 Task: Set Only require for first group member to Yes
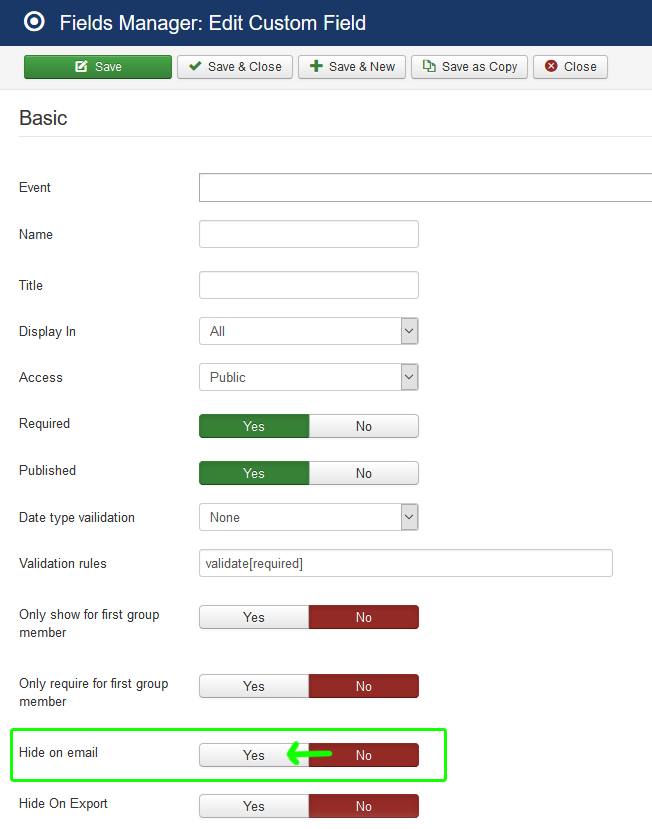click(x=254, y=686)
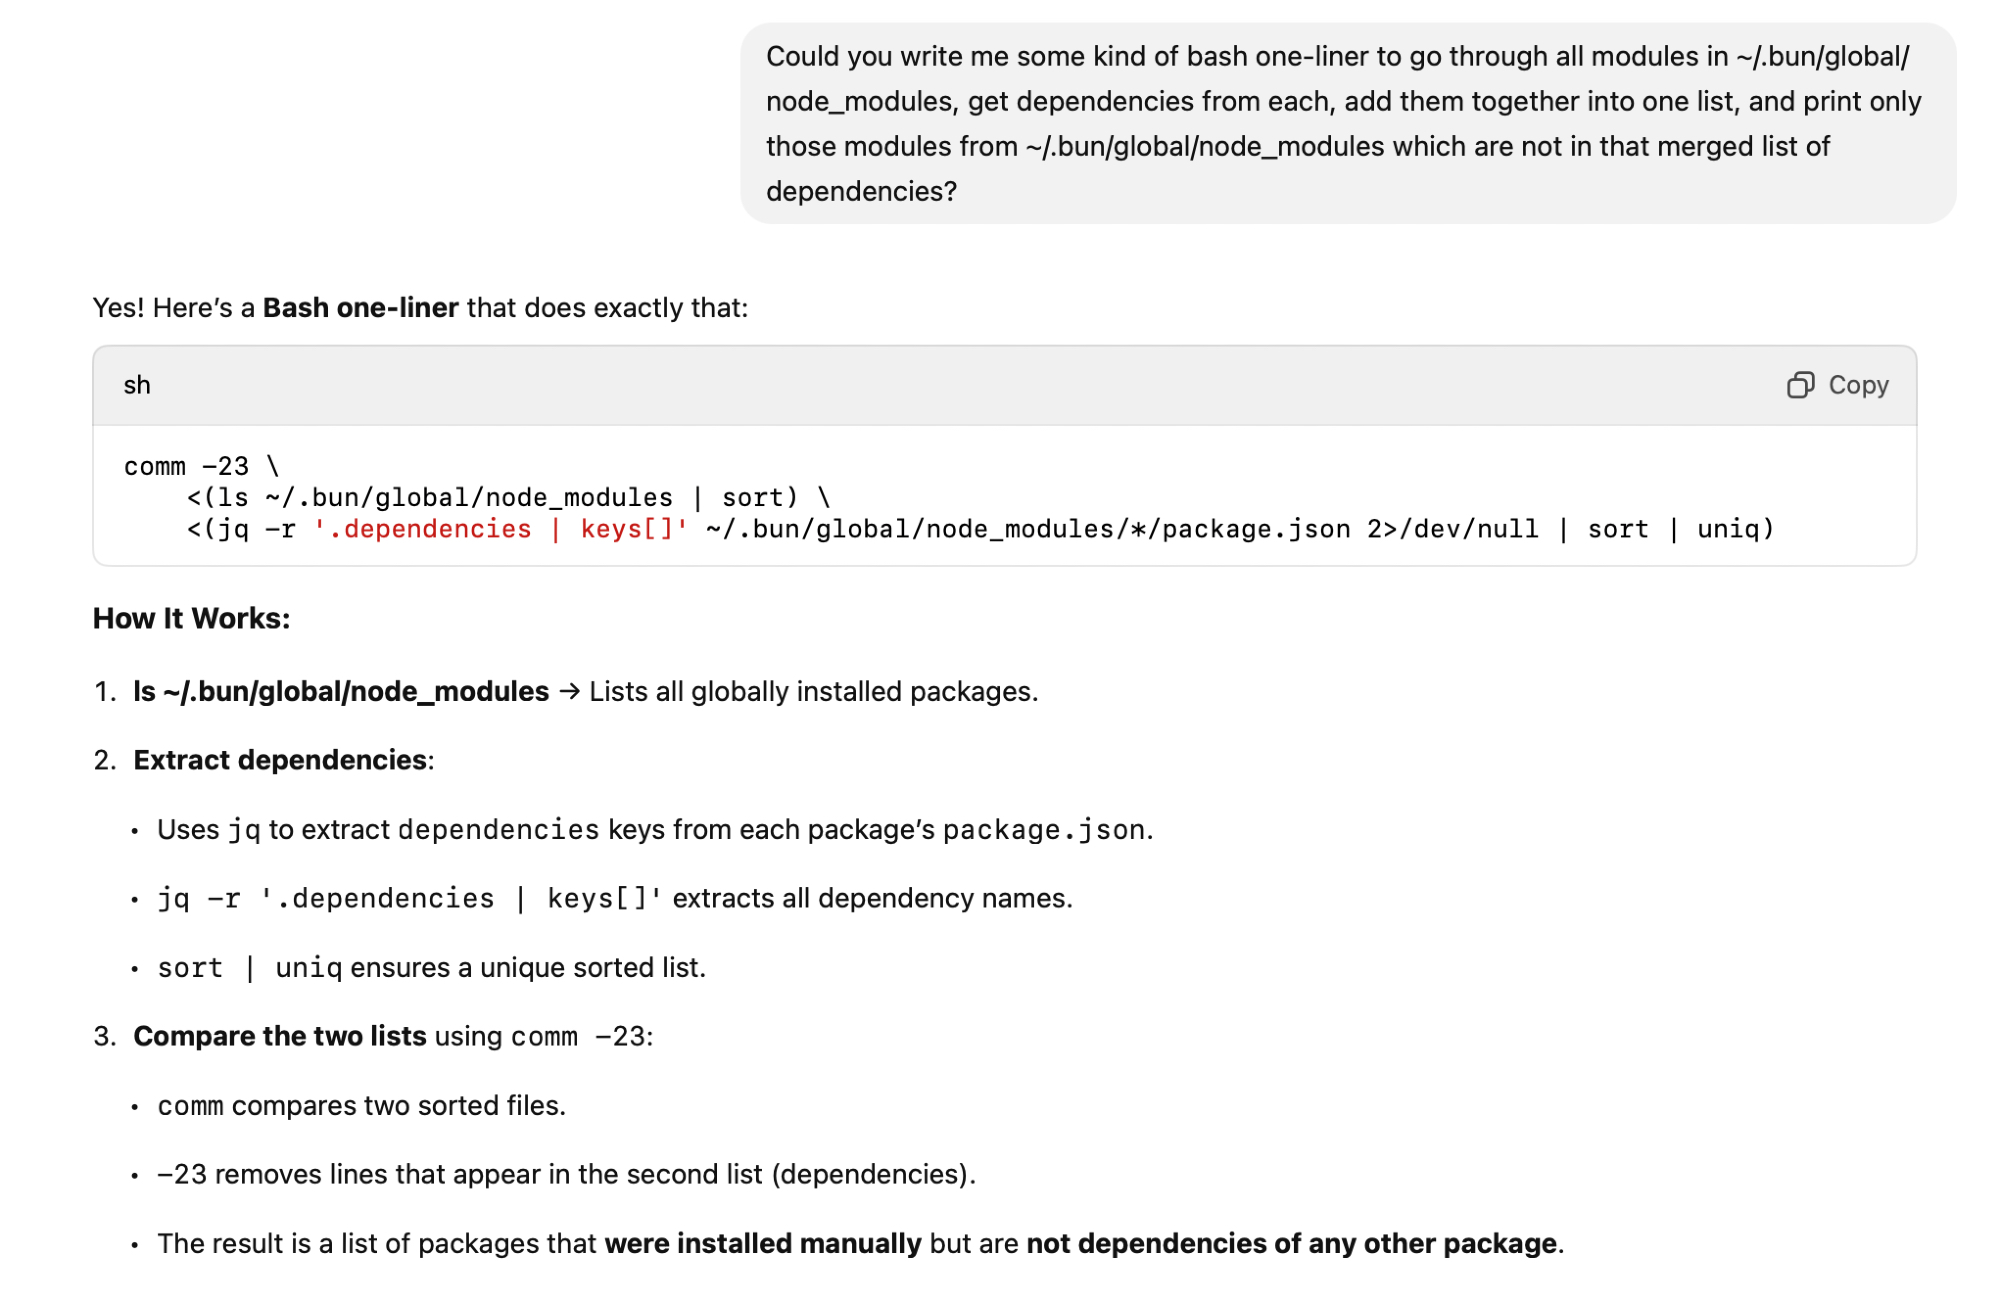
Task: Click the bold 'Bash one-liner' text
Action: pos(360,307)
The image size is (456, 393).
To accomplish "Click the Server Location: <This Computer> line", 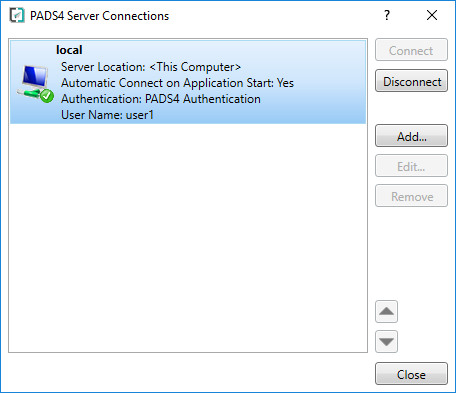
= = =
Work required: Duplicate the entries word for word, from the line that contains "The image size is (456, 393)." through the end of the entries. Leave out the pictures.

Right answer:
The image size is (456, 393).
To accomplish "Click the Server Location: <This Computer> line", 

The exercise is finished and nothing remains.